Judith está viendo un documental sobre animales en la tele, y en la mano sostiene una botellita con pegatinas rosa que, por lo que veo, está casi vacía. ¡Vaya!

Sin que se percate de que estoy cerca de ella, la observo. Llora y dice algo parecido a «¡Pobre pipi!». Miro la tele, pero no sé de qué habla, hasta que la incertidumbre me puede y pregunto:

—¿Qué te ocurre, Jud?

—El pato…

—¿Qué?

¡¿Qué pato?!

No la entiendo. Me acerco más a ella y, cuando voy a hablar de nuevo, Jud señala el televisor hecha un mar de lágrimas y dice:

—Ay, Eric, el patito cruzaba por una carretera detrás de su madre y sus hermanos y… y lo han atropelladoooooooo.

La miro boquiabierto. ¿Está llorando por un pato?

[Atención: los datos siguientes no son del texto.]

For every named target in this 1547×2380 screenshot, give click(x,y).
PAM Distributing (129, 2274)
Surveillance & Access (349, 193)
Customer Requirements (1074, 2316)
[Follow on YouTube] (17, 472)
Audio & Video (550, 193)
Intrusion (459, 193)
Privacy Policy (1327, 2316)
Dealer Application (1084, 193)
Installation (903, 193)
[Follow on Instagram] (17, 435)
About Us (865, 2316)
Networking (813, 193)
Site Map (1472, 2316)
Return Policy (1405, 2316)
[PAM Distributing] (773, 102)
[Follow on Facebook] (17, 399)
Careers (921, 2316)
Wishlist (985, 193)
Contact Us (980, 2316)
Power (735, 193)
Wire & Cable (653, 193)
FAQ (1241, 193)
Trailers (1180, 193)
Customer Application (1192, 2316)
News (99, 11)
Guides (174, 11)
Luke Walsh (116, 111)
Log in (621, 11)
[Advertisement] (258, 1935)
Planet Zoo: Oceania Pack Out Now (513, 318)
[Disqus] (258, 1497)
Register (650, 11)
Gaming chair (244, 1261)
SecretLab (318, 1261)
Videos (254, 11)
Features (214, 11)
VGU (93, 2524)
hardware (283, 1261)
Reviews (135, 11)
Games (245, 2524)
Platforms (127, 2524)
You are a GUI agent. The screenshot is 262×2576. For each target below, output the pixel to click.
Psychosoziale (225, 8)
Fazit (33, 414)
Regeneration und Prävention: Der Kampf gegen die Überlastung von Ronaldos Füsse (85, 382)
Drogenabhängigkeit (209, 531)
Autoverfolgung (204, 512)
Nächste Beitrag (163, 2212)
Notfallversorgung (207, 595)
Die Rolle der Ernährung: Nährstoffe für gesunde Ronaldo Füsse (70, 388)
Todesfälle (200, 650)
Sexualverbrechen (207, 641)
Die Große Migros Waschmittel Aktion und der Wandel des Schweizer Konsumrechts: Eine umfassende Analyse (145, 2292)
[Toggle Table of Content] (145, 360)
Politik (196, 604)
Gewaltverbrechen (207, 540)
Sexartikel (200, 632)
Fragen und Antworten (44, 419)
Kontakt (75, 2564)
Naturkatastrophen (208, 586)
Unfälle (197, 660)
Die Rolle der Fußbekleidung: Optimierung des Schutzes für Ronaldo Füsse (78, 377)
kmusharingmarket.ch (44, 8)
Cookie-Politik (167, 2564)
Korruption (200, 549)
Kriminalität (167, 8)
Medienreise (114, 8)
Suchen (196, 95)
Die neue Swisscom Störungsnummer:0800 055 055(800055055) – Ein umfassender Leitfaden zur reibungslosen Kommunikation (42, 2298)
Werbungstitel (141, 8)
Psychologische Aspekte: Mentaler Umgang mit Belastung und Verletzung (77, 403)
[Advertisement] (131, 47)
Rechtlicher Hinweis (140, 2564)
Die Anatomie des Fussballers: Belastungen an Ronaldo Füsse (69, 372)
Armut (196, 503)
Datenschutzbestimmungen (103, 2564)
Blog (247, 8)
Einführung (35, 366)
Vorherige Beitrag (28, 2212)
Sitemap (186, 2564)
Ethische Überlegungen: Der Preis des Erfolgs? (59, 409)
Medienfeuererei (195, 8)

Y, sí…, llora y llora y llora y bebe… y bebe… y bebe… Y, tras ponerme en cuclillas frente a ella y ver que se ha terminado ella solita la botella, murmuro divertido:

—No me extraña que llores por un pato.

Judith prosigue hablando del pato. Yo le doy la razón como a los tontos, y cuando le propongo ir a la cama para que duerma la borrachera, la andaluza que hay en ella me mira y sisea:

—Ni se te ocurra tocarme o seducirme, ¡listillo! Que te quede claro que no estoy lo suficientemente borracha como para no recordar lo gilipollas que has sido esta tarde conmigo ante tu niño Flyn y que me has dicho que quieres que sea un mono sabio. Que solo vea, oiga y calle.

Joder… ¡Ni borracha se le olvidan las cosas!

No la toco, no me acerco, pero entonces ella se tira a mis brazos de tal manera que nuestras cabezas chocan y caemos al suelo.

¡Joder, qué espaldarazo me he dado!

Judith me mira, sonríe y, mientras yo me toco la frente, intenta besarme y yo protesto dolorido.

—A ti no hay quien te entienda. Tan pronto me dices que no te toque, ni te seduzca, como te abalanzas sobre mí.

Me cierra la boca con un beso. Me devora. Y yo no tardo en reaccionar, hasta que veo que su camiseta vuela por los aires e indico:

—Cariño, estamos en el salón…

Pero a ella le importa un pepino dónde estemos.

Esa es la Judith que me enloquece y, sin dudarlo, nos hacemos el amor con posesión.